QUOTED TEXT:
↓↓↓

This Being Single – “Finding Love”

While driving home a few week ago, I was listening to a podcast I recently came across in which people write letters about a topic of conflict and the hosts give them advice. I had listened and liked a few of their episodes, so, when I saw an episode titled “The One”, I was intrigued. It was an episode on single women ages 20-50, who had written to the hosts about feeling very anxious regarding not finding “The One”.

As the episode was coming to an end and they kept reading snippets of the letters, the final thoughts of the hosts (who are incidentally both married) were something like “Well, some of these women will find love but maybe some of them will never find love.” I literally felt my self reaching to turn off the volume as I couldn’t bear to listen anymore.
Later I reflected on what had made me feel such resistance to their words that had conjured up this mixture of anger, sadness and shame. I realized what was affecting me was this notion that you either Find love or Not. It was of course not the first time I had heard these words but somehow it was the first time the meaning behind the words really hit me.
I remember a few years ago, when laughingly, I told one of my yoga teachers that my love-life is nonexistent. He asked me why do I say that, that do I not feel love in my life, to which I responded that of course I do feel love but what I mean is the romantic love.  He knew what I had meant, but was trying to get me to pay attention to my choice of words and phrases.
I obviously didn’t think much of what I said and even thought he was being fastidious. But as I reflect on my emotional reaction to this podcast, I realize that the sense of shame around being single is directly tied in to these phrases and these beliefs.
This phrase “To Find Love” somehow denotes that the feeling of “being loved” only comes with finding and being with a romantic partner and if you happen to be single all your life, then you have basically never found and lack love.
Is this really true?
Do all married or paired-up people experience a constant feeling of being loved, connected, desired, understood and supported because they have a partner?
Do they never feel disappointed, frustrated, angry, sad, disconnected or even lonely?
If you have any honest married friends they would tell you, that they have a mix of all of these emotions on different days. They would tell you, that sometimes while even sitting next to their significant other they feel disconnected and lonely. And these are not marriages or relationships that are “not working”. These are the realities of human-ness.
I even wonder how many people go in to a marriage with the notion and expectation that once married, you should feel loved at all time and if not, then the marriage is not working. I know I used to think this during my long term relationship.
A truly brave married woman, once told me, that at times she has felt lonely, even though her hand is in her husband’s hand, who is being loving to her. But she is not really feeling the love because at that moment she is feeling insecure or not good about herself.

↑↑↑

PROVIDED MATERIAL:
↓↓↓

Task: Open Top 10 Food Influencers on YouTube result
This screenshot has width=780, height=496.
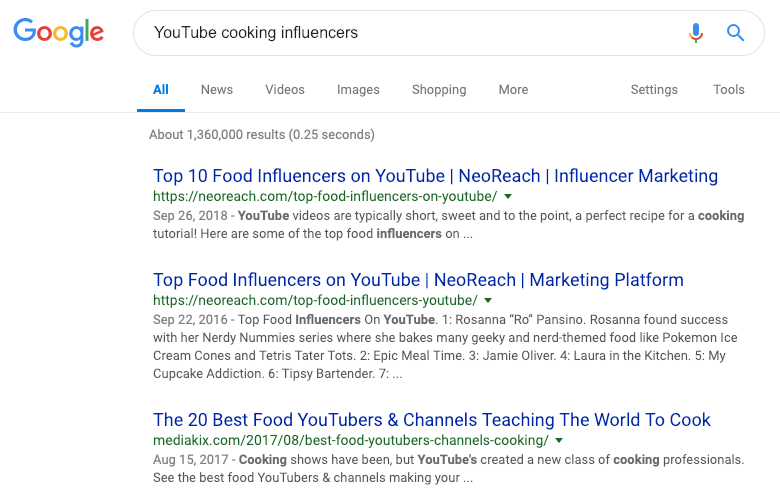Action: [435, 176]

↑↑↑

WHAT IS ASKED:
Transcribe the piece on being single word for word, starting at the words "Is this really" and ending after "realities of human-ness.".

FULL ANSWER:
Is this really true?
Do all married or paired-up people experience a constant feeling of being loved, connected, desired, understood and supported because they have a partner?
Do they never feel disappointed, frustrated, angry, sad, disconnected or even lonely?
If you have any honest married friends they would tell you, that they have a mix of all of these emotions on different days. They would tell you, that sometimes while even sitting next to their significant other they feel disconnected and lonely. And these are not marriages or relationships that are “not working”. These are the realities of human-ness.